As ever violence is OK but sex problematic. The women are almost invariably prostitutes. Heaven forfend that such a term should sully the readers’ breakfast tables. Instead we find angel, blowen, chicken, Cyprian, frail sister, moontrotter, nymph of the pave, Pitt-street promenader, quean, and vestal. We get the point. Drink is euphemized: both sexes are variously baked, cut, elevated, foggy, glorious, mystified and pot-valiant; they have malt above the meal and rum above the water; they are malty.

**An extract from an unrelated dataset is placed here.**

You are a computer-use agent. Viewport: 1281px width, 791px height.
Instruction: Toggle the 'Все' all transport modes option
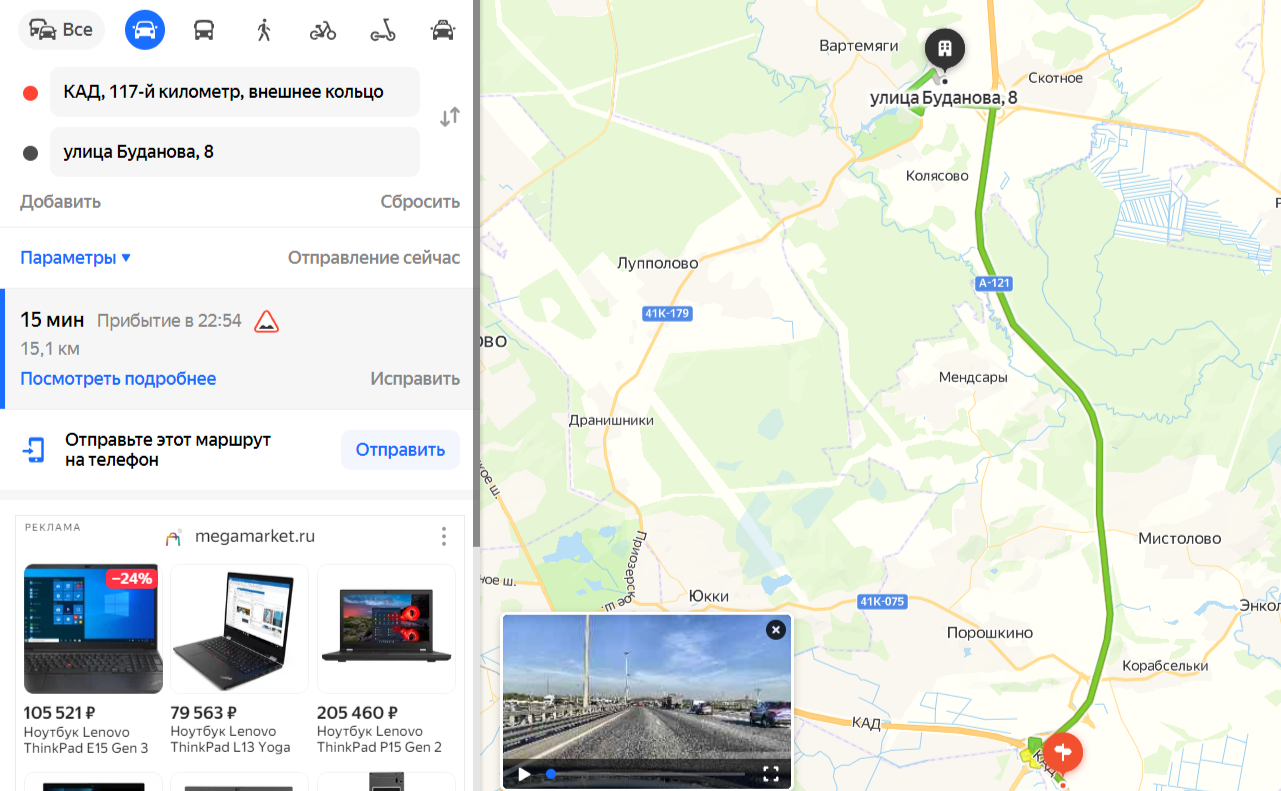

(Via Sue Walder on twitter.) Some tangentially related observations: (1) I recently learned that using "Kiwis" to mean "New Zealanders" is "deeply naff." (2) Do read Dialect Blog on Aus/NZ/South African accents and on the vowel shift in NZ English. And (inevitably!) Johnson on the "all hands on dick" phenomenon. (It is perhaps worth noting that "dick" is, at least among non-sailors, a much more commonly used word than "deck.")
2 comments:
Apparently the NZ eccunt is interesting to linguists in that it's becoming more regional, not less - rare in English-speaking countries.
Do you mean the NZ "eccunt" (!) is splitting up into multiple regional accents or that it's becoming more unlike other versions of English, or both? (If the former, is that rare? I was under the impression that the demise of RP had freed up space for local English accents...)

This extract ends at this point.